What the task requires: Lines from the one with "Task: Click the bronze rank 3 medal icon" up to and including the one with "Click inside the yellow comment box" are to be copied exactly from the records below, without their pictures.

Materials provided:
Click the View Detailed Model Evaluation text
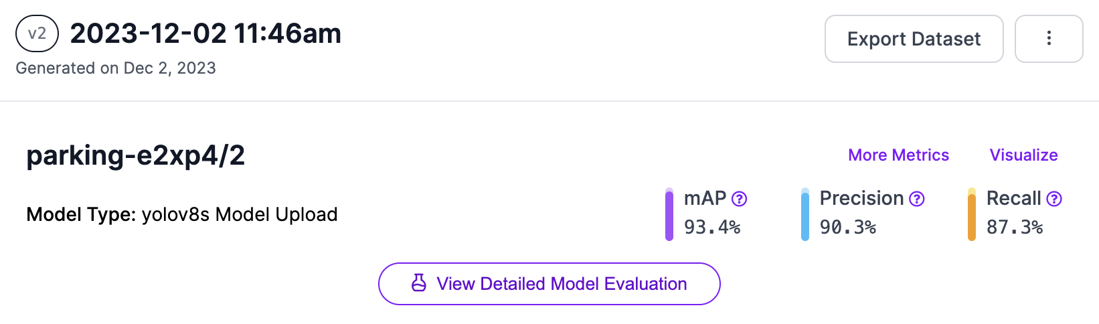Image resolution: width=1099 pixels, height=324 pixels. pos(562,284)
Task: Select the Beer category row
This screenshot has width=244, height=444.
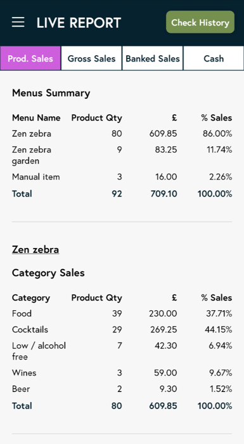Action: click(122, 389)
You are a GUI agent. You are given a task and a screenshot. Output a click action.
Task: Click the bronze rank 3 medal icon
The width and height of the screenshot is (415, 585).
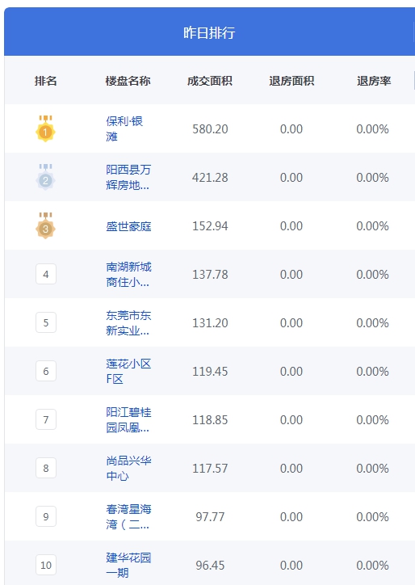tap(45, 225)
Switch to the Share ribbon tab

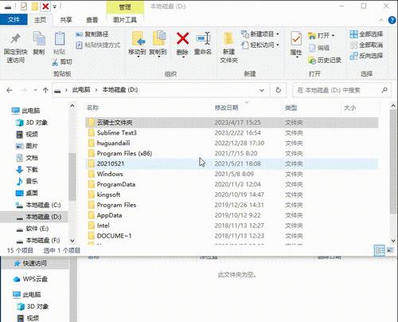pyautogui.click(x=66, y=20)
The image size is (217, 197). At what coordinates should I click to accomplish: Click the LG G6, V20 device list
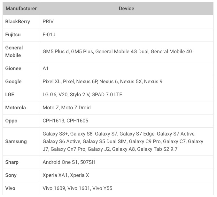pyautogui.click(x=82, y=95)
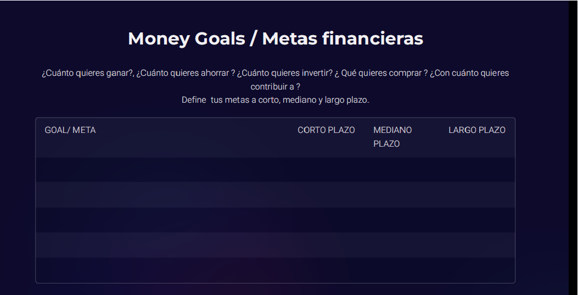Click the fourth row's Corto Plazo cell
The image size is (578, 295).
click(326, 245)
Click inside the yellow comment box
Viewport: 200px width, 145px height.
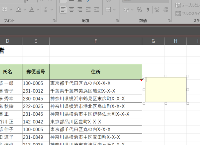point(166,89)
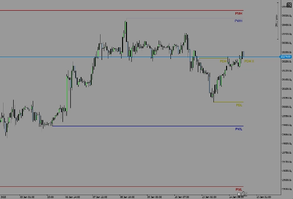This screenshot has width=293, height=199.
Task: Click the 03 Jan 01:00 time label
Action: pos(26,197)
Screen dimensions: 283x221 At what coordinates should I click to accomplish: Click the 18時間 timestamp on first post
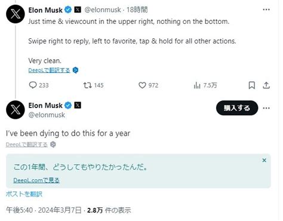(137, 10)
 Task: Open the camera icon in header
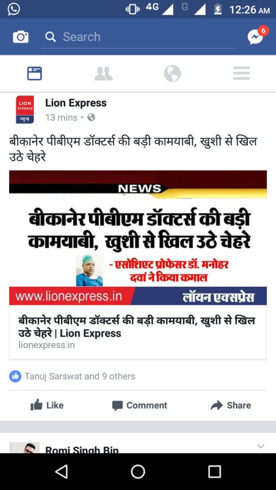click(x=20, y=37)
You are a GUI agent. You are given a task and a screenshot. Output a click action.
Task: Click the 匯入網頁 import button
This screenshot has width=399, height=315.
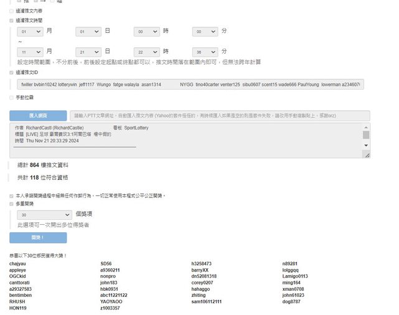point(37,116)
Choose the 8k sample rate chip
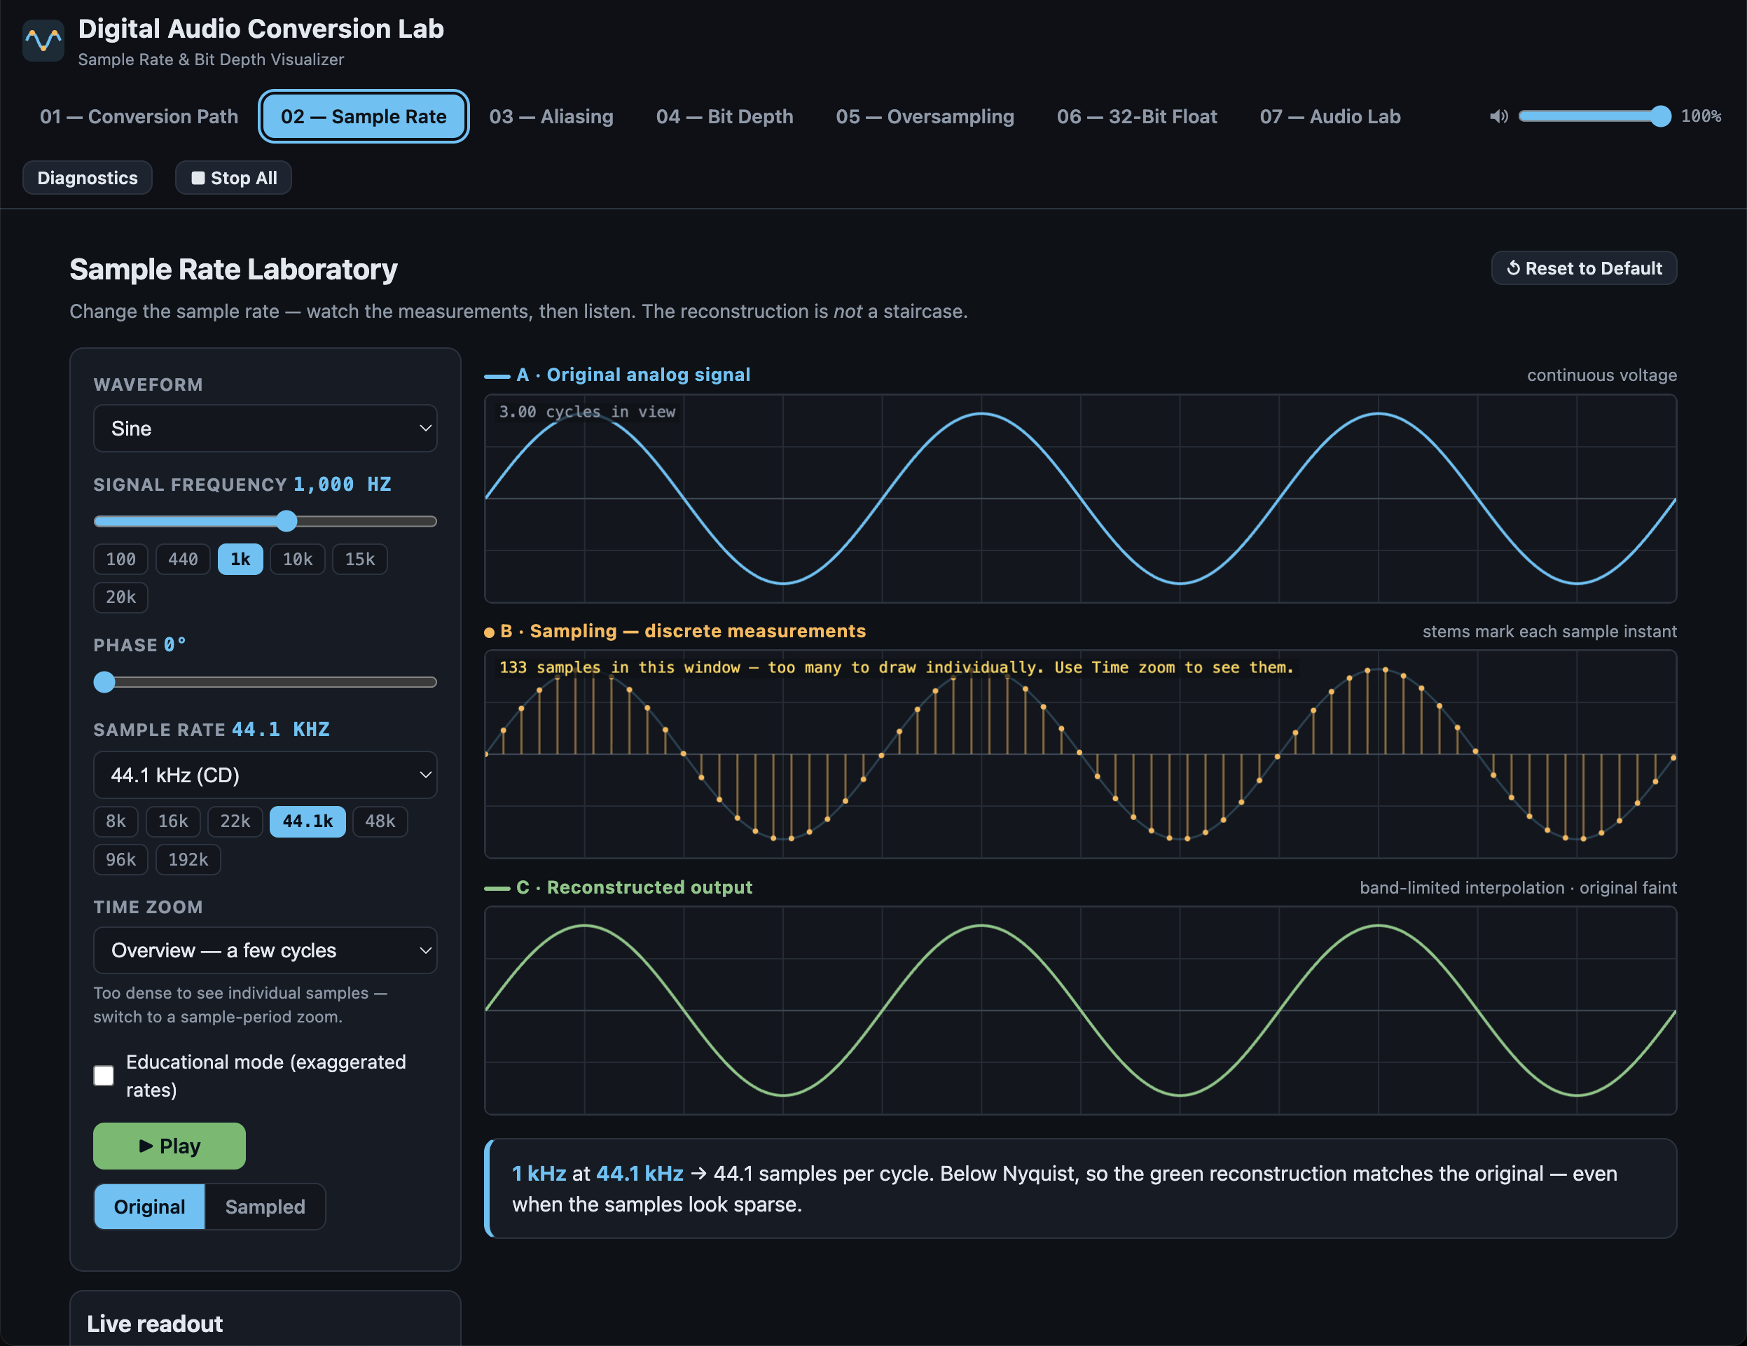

Task response:
Task: Click the bronze rank 3 medal icon
The width and height of the screenshot is (415, 585).
tap(45, 225)
Switch to the Share ribbon tab

pyautogui.click(x=66, y=20)
The image size is (217, 197). At what coordinates should I click to accomplish: Click the LG G6, V20 device list
pyautogui.click(x=82, y=95)
Click the fourth row's Corto Plazo cell
The image size is (578, 295).
click(326, 245)
Click inside the yellow comment box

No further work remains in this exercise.